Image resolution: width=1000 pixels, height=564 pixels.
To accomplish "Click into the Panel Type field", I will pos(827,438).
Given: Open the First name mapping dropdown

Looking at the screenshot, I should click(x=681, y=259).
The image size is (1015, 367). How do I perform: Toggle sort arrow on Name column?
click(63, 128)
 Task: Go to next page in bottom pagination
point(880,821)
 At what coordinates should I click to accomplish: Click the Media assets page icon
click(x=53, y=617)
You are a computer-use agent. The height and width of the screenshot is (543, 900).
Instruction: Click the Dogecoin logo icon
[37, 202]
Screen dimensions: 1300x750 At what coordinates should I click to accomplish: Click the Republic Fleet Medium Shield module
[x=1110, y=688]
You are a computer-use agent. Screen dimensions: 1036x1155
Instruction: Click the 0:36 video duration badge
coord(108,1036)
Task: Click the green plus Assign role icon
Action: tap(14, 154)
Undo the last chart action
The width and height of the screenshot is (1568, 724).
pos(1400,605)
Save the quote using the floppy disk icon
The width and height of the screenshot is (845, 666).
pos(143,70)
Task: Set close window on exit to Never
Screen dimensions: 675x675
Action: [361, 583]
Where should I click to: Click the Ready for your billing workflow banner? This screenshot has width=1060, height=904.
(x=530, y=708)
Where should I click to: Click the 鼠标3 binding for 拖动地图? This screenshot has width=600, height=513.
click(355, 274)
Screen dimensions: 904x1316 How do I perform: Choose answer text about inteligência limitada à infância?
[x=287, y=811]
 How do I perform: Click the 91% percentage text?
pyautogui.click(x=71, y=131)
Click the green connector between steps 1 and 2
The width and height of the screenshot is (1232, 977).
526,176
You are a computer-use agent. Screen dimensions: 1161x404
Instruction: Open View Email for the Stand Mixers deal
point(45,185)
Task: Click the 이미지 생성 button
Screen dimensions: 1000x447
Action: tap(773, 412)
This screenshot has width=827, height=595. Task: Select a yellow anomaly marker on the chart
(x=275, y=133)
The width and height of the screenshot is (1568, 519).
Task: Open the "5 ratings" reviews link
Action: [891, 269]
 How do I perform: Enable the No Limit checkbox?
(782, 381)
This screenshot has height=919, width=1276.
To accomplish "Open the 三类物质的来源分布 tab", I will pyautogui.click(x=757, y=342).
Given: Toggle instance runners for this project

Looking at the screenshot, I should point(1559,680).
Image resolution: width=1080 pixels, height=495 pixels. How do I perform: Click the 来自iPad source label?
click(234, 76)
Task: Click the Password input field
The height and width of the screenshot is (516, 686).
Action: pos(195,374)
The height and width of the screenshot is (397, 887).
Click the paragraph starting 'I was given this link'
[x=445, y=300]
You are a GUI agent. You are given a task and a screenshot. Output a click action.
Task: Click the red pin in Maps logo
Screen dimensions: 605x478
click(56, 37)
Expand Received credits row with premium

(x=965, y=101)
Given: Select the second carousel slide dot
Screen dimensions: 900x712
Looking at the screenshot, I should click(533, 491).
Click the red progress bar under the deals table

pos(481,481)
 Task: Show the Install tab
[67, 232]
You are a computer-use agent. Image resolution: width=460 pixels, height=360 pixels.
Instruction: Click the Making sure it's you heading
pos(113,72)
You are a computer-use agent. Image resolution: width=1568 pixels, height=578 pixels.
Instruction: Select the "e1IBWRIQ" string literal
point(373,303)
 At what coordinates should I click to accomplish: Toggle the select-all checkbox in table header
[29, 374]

ABOUT THIS TASK:
The records above should be repeated in full, exactly as given.

REPLY:
Image resolution: width=1000 pixels, height=564 pixels.
To accomplish "Click into the Panel Type field", I will pos(827,438).
Given: Open the First name mapping dropdown

Looking at the screenshot, I should click(x=681, y=259).
The image size is (1015, 367). How do I perform: Toggle sort arrow on Name column?
click(63, 128)
 Task: Go to next page in bottom pagination
point(880,821)
 At what coordinates should I click to accomplish: Click the Media assets page icon
click(x=53, y=617)
You are a computer-use agent. The height and width of the screenshot is (543, 900).
Instruction: Click the Dogecoin logo icon
[37, 202]
Screen dimensions: 1300x750 At what coordinates should I click to accomplish: Click the Republic Fleet Medium Shield module
[x=1110, y=688]
You are a computer-use agent. Screen dimensions: 1036x1155
Instruction: Click the 0:36 video duration badge
coord(108,1036)
Task: Click the green plus Assign role icon
Action: tap(14, 154)
Undo the last chart action
The width and height of the screenshot is (1568, 724).
pos(1400,605)
Save the quote using the floppy disk icon
The width and height of the screenshot is (845, 666).
pos(143,70)
Task: Set close window on exit to Never
Screen dimensions: 675x675
Action: [361, 583]
Where should I click to: Click the Ready for your billing workflow banner? This screenshot has width=1060, height=904.
(x=530, y=708)
Where should I click to: Click the 鼠标3 binding for 拖动地图? This screenshot has width=600, height=513.
click(355, 274)
Screen dimensions: 904x1316 How do I perform: Choose answer text about inteligência limitada à infância?
[x=287, y=811]
 How do I perform: Click the 91% percentage text?
pyautogui.click(x=71, y=131)
Click the green connector between steps 1 and 2
The width and height of the screenshot is (1232, 977).
526,176
You are a computer-use agent. Screen dimensions: 1161x404
Instruction: Open View Email for the Stand Mixers deal
point(45,185)
Task: Click the 이미지 생성 button
Screen dimensions: 1000x447
Action: tap(773, 412)
This screenshot has width=827, height=595. Task: Select a yellow anomaly marker on the chart
(x=275, y=133)
The width and height of the screenshot is (1568, 519).
Task: Open the "5 ratings" reviews link
Action: [891, 269]
 How do I perform: Enable the No Limit checkbox?
(782, 381)
This screenshot has height=919, width=1276.
To accomplish "Open the 三类物质的来源分布 tab", I will pyautogui.click(x=757, y=342).
Given: Toggle instance runners for this project

Looking at the screenshot, I should point(1559,680).
Image resolution: width=1080 pixels, height=495 pixels. How do I perform: Click the 来自iPad source label?
click(234, 76)
Task: Click the Password input field
The height and width of the screenshot is (516, 686).
Action: pos(195,374)
The height and width of the screenshot is (397, 887).
Click the paragraph starting 'I was given this link'
[x=445, y=300]
You are a GUI agent. You are given a task and a screenshot. Output a click action.
Task: Click the red pin in Maps logo
Screen dimensions: 605x478
click(56, 37)
Expand Received credits row with premium

(x=965, y=101)
Given: Select the second carousel slide dot
Screen dimensions: 900x712
Looking at the screenshot, I should click(533, 491).
Click the red progress bar under the deals table

pos(481,481)
 Task: Show the Install tab
[67, 232]
You are a computer-use agent. Image resolution: width=460 pixels, height=360 pixels.
Instruction: Click the Making sure it's you heading
pos(113,72)
You are a computer-use agent. Image resolution: width=1568 pixels, height=578 pixels.
Instruction: Select the "e1IBWRIQ" string literal
point(373,303)
 At what coordinates should I click to accomplish: Toggle the select-all checkbox in table header
[29, 374]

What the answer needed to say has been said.